■ ACTION ITEM: Render this sentence from the Co-Salen catalyst text below in Spanish: "Hypothesizing that the supported catalyst must allow enough complex mobility to facilitate formation of the bimolecular transition state, soluble polymer-supported catalysts were targeted."

Using the literature supposition that epoxide ring-opening reactions promoted by the Co-Salen system utilize mechanisms that are bimolecular in metal complex, we sought to design an active and enantioselective supported analogue. Hypothesizing that the supported catalyst must allow enough complex mobility to facilitate formation of the bimolecular transition state, soluble polymer-supported catalysts were targeted. Recently, we described a new, highly active and enantioselective cyclic oligomer-tethered Co-Salen catalyst useful in the hydrolytic kinetic resolution (HKR) of epoxides. This catalyst was prepared by a rare Ru-catalyzed ring-expanding metathesis polymerization process by which salen-functionalized cyclooctene monomers were oligomerized/expanded into larger rings. By this route, cyclic oligomers with 16, 24, 32, etc. carbon atoms were prepared, with one Co-Salen tethered every 8 carbon atoms down the chain. This cyclic-oligomeric catalyst was demonstrated to be the most active enantioselective HKR catalyst known for a variety of epoxides [1]. Most recently, we have focused on the role of the length and flexibility of the tether in allowing for the cooperative interactions between tethered metal complexes. Systematic variation of the linker structure has elucidated clear trends in the role of flexibility and length on the metal complex cooperativity in this supported catalyst system [2].

The cause of catalyst deactivation during these reactions has also been uncovered, and these results will be reported in a parallel presentation [3].

[1] Zheng, Jones, Weck, J. Am. Chem. Soc. 2007, 129, 1105. [2] Zheng, Jones, Weck, manuscript in preparation. [3] Jain, Zheng, Jones, Weck, Davis, Inorg. Chem. submitted.

■ RECORD EXCERPTS:

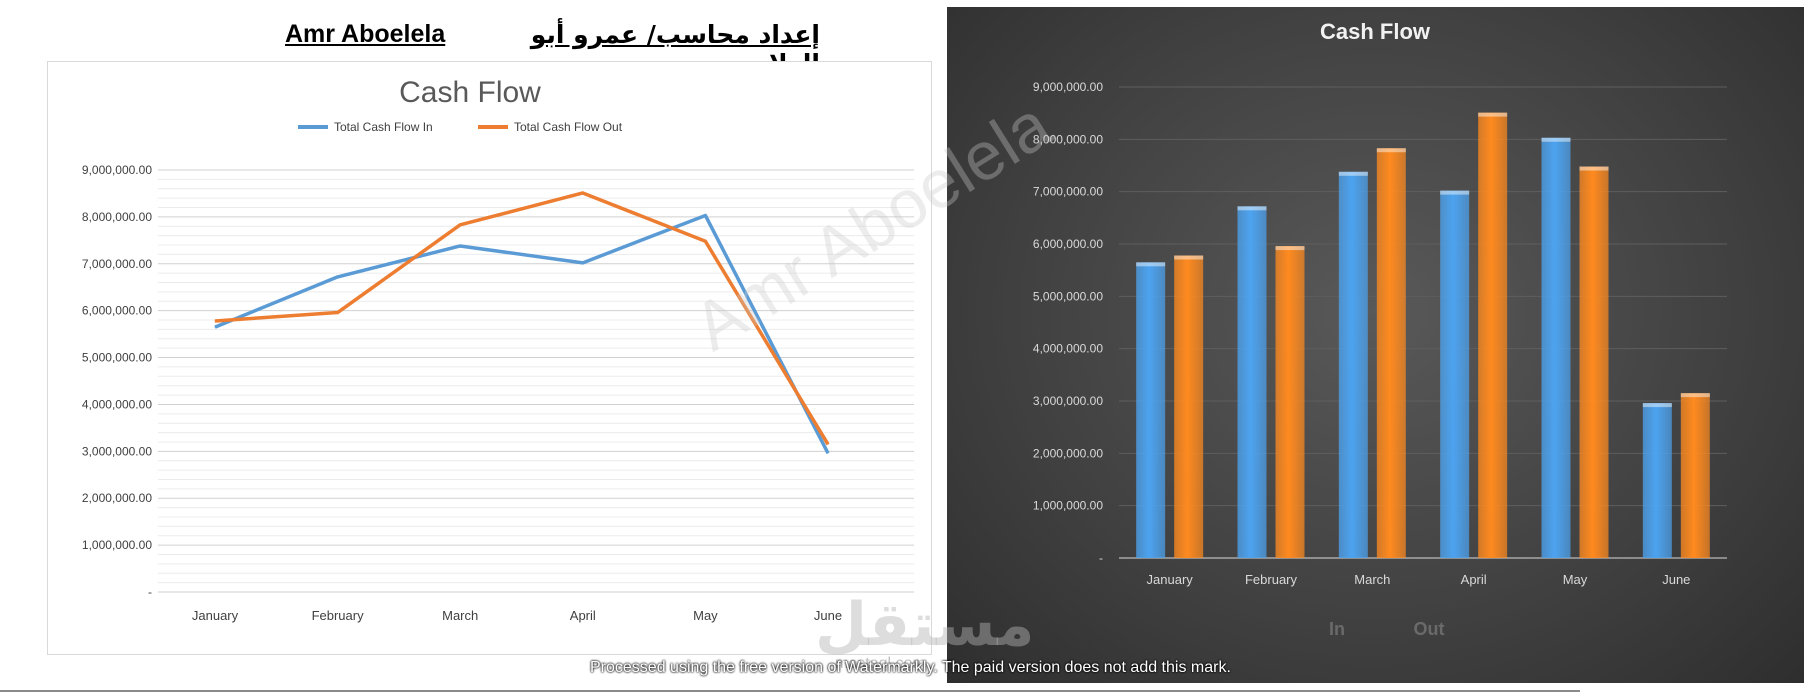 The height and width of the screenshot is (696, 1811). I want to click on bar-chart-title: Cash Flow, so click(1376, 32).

* * *

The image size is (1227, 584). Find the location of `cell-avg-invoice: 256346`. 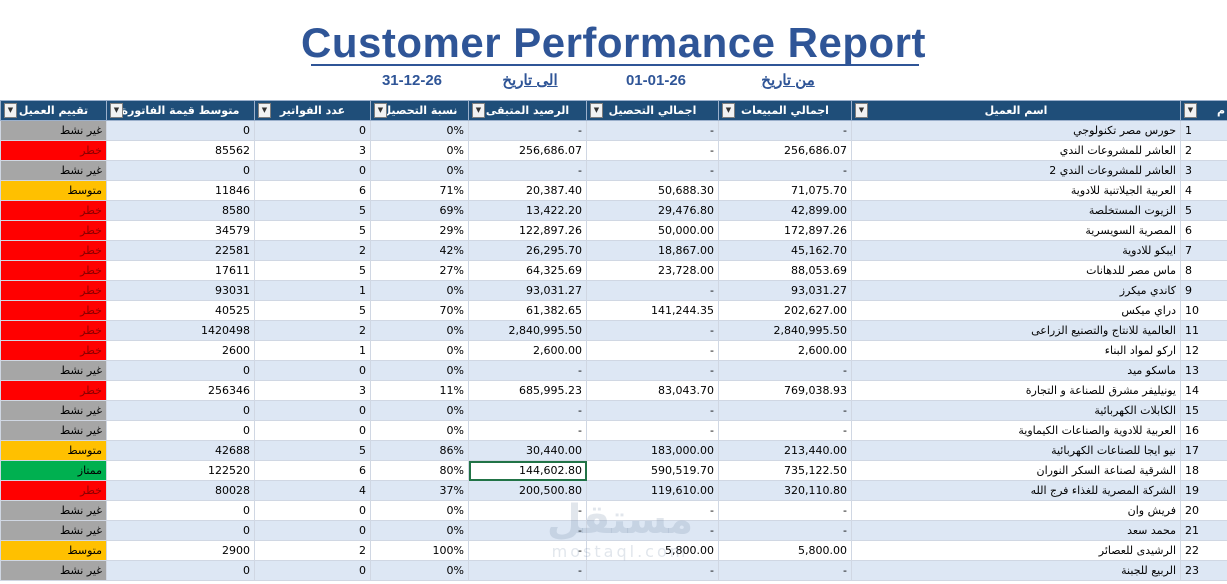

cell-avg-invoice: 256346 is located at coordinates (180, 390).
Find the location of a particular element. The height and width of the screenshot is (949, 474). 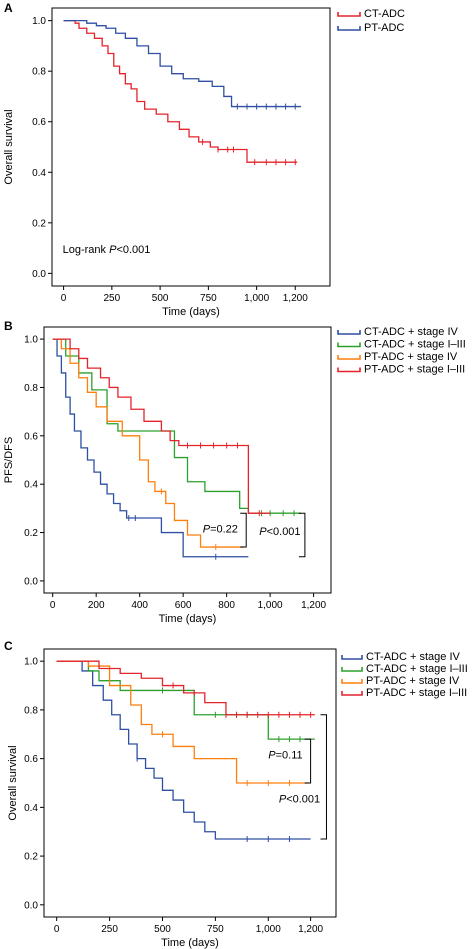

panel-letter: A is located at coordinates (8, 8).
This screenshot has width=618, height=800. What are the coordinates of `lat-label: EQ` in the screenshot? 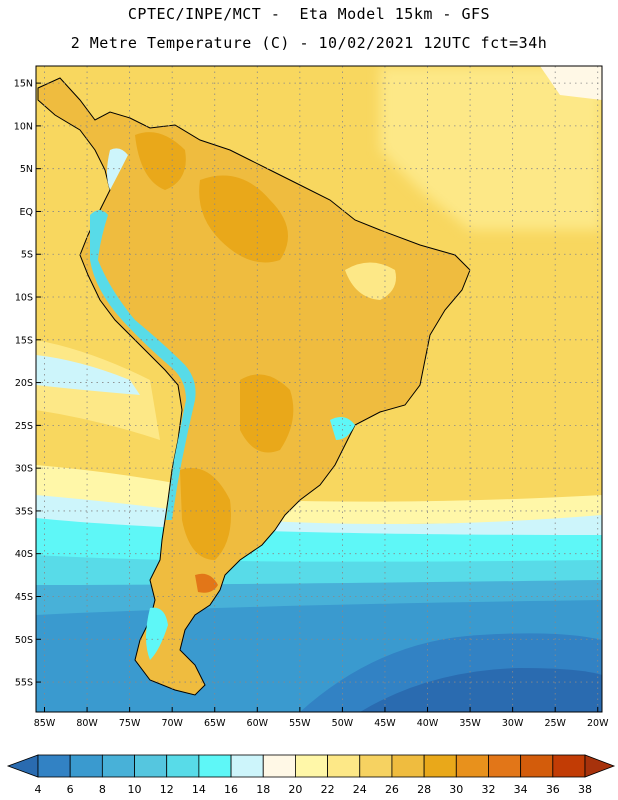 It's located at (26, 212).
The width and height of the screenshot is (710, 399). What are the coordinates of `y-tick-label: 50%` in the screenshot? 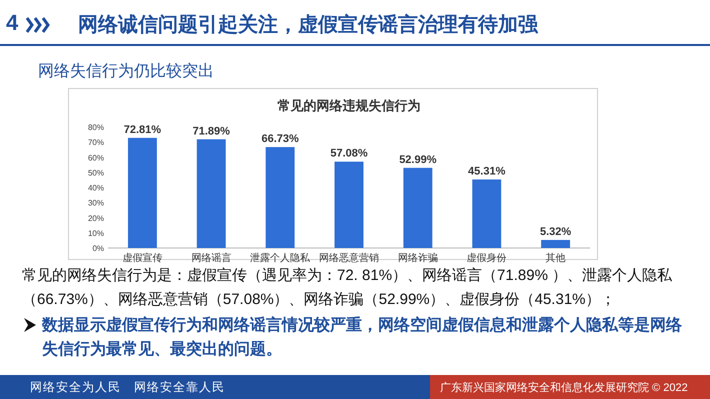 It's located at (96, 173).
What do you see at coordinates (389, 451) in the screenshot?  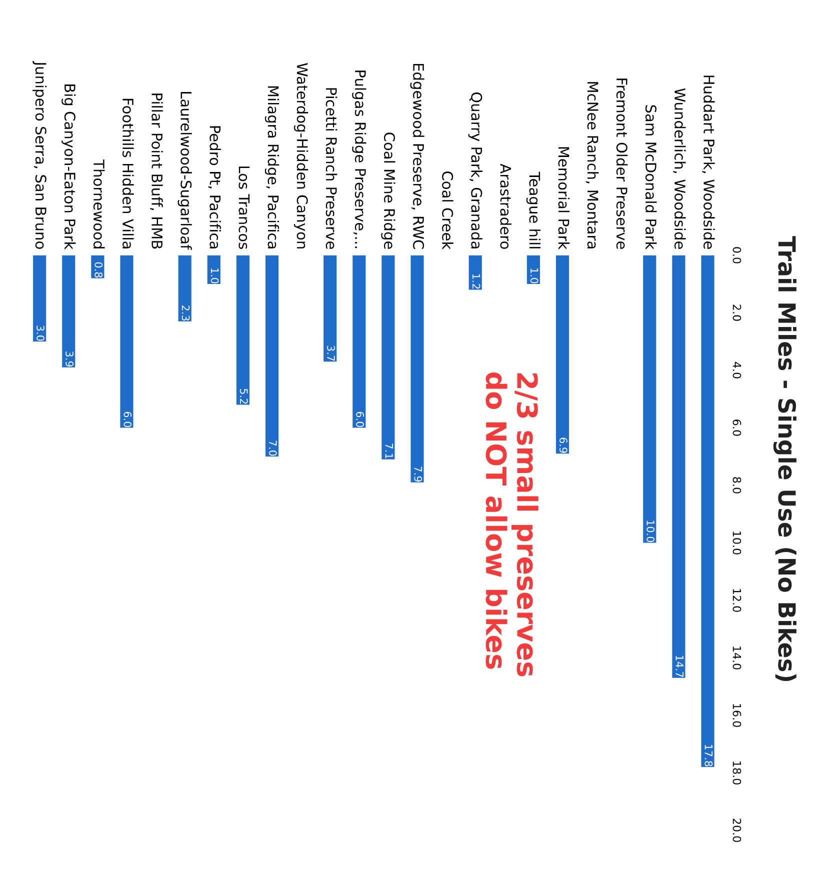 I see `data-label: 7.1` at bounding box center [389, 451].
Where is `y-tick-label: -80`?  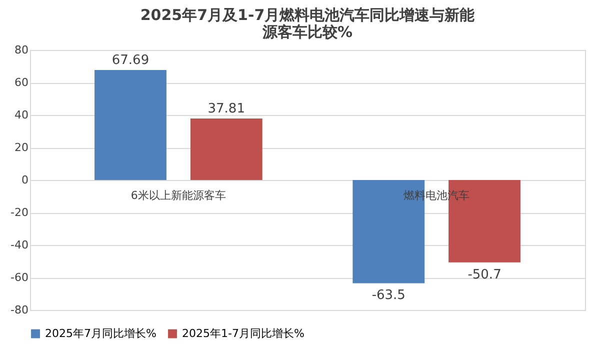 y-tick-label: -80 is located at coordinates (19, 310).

■ EXPECTED ANSWER: Partiendo de la hipótesis de que el catalizador soportado debe permitir suficiente movilidad del complejo para facilitar la formación del estado de transición bimolecular, se eligieron como objetivo catalizadores soportados en polímeros solubles.